**Brano proposto:**

· · ·

Il linguaggio del buonsenso secondo Cicerone

di Salvatore Primiceri – Quanto sono importanti le parole? Moltissimo. Il linguaggio è alla base delle nostre relazioni e l’uso appropriato delle parole, ovvero la capacità di sceglierle accuratamente quando si intende comunicare un messaggio, determina conseguenze che coinvolgono emozioni, sentimenti e azioni. Le parole, se ben pronunciate, sono in grado di gettare acqua sul fuoco, sedare gli animi, favorire la comprensione e la collaborazione. Se mal pronunciate, anche involontariamente, possono invece generare equivoci, inasprire liti, innescare sentimenti negativi quali, nei casi più estremi, odio, rancore e vendetta.
Per questo occorre saper costruire con attenzione e scrupolo il proprio discorso. Parlare agli altri è infatti un’azione delicata che comporta una certa responsabilità.
Per essere sicuri di non sbagliare andiamo a ripescare alcuni consigli che Marco Tullio Cicerone (Arpino, 3 gennaio 106 a.C. – Formia, 7 dicembre 43 a.C.), uno dei più celebri avvocati e oratori della storia, ci ha tramandato attraverso la sua immensa produzione letteraria.
Cicerone si preoccupa di fornire i giusti consigli soprattutto all’uomo delle istituzioni che si trova nella condizione di parlare di fronte ad un pubblico numeroso, come il politico che parla al popolo. Eccone alcuni fondamentali.

· · ·

**Dati forniti:**
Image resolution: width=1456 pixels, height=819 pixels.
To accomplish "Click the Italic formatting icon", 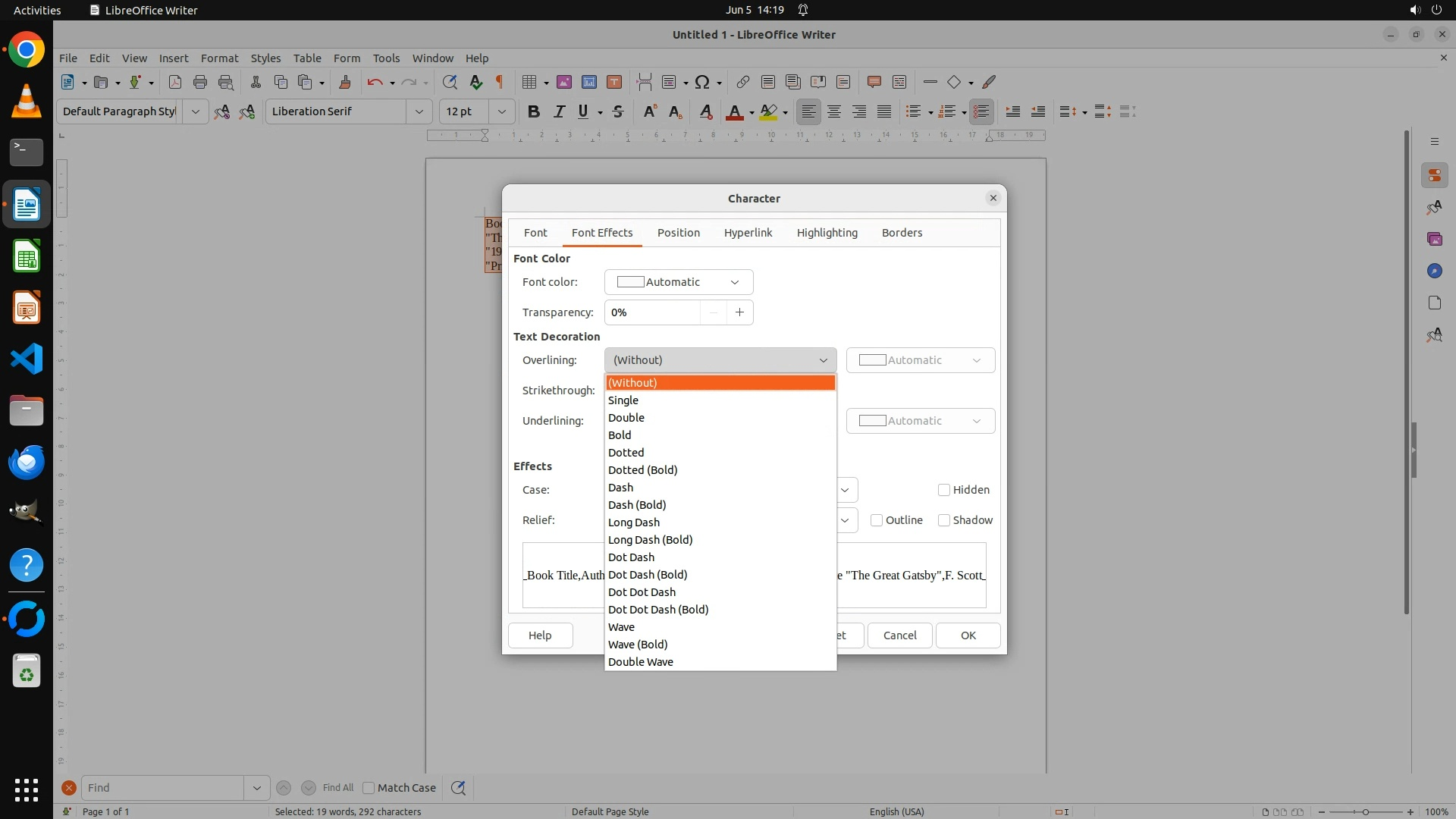I will pos(559,111).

· · ·

**Compito 1:**
Elenca tutti gli effetti che, secondo il brano sul linguaggio secondo Cicerone, le parole mal pronunciate possono produrre.
**Compito 2:**
Continua il brano sul linguaggio secondo Cicerone partendo dopo la sua ultima frase.

**Risultato 1:**
- generare equivoci
- inasprire liti
- innescare sentimenti negativi (nei casi più estremi odio, rancore e vendetta)

**Risultato 2:**
Essere responsabili usando il buonsenso. Innanzitutto chi parla deve sentire il senso della responsabilità. Le sue parole saranno infatti in grado di influenzare, comunicare e generare opinioni e atteggiamenti nei propri interlocutori. Tale responsabilità si traduce nel buonsenso: “Il fondamento dell’eloquenza, come di tutte le altre cose, è il buon senso; in un discorso, così come nella vita, niente è più difficile quanto capire ciò che sia appropriato“. Cicerone parla di “decorum” ovvero comprendere cosa sia appropriato non solo sul piano dei pensieri ma anche su quello dell’espressione. Non possono essere usate le stesse parole e lo stesso linguaggio in ogni circostanza, così come non possono essere utilizzati sempre gli stessi concetti.
Prestare attenzione agli effetti che possono essere negativi. Attraverso le parole l’oratore può generare simpatia verso qualcuno ma anche antipatia e persino odio. Se al pubblico che ascolta viene narrato in modo convincente che un fatto costituisce un pericolo verso persone perbene e verso un interesse comune si rischia di accendere e motivare nelle persone un sentimento molto vicino all’ostilità e all’odio.
Utilizzare un registro nello stile e negli argomenti non ripetitivo. Cicerone non apprezza coloro che hanno facilità di parola senza essere supportati da adeguata cultura e non valuta positivamente gli “eccessi” del linguaggio (linguaggio ripetitivo per stile e argomenti). Se si utilizzano sempre gli stessi argomenti e la stessa modalità espositiva si rischierà concretamente di stancare l’uditorio. Il pubblico inizierà a diffidare del proprio oratore, lo stesso al quale era stato inizialmente accordato ampio consenso: “le cose che inizialmente raggiungono e colpiscono in modo assai piacevole i nostri sensi, con altrettanta rapidità finiscono per procurarci noia e addirittura disgusto“.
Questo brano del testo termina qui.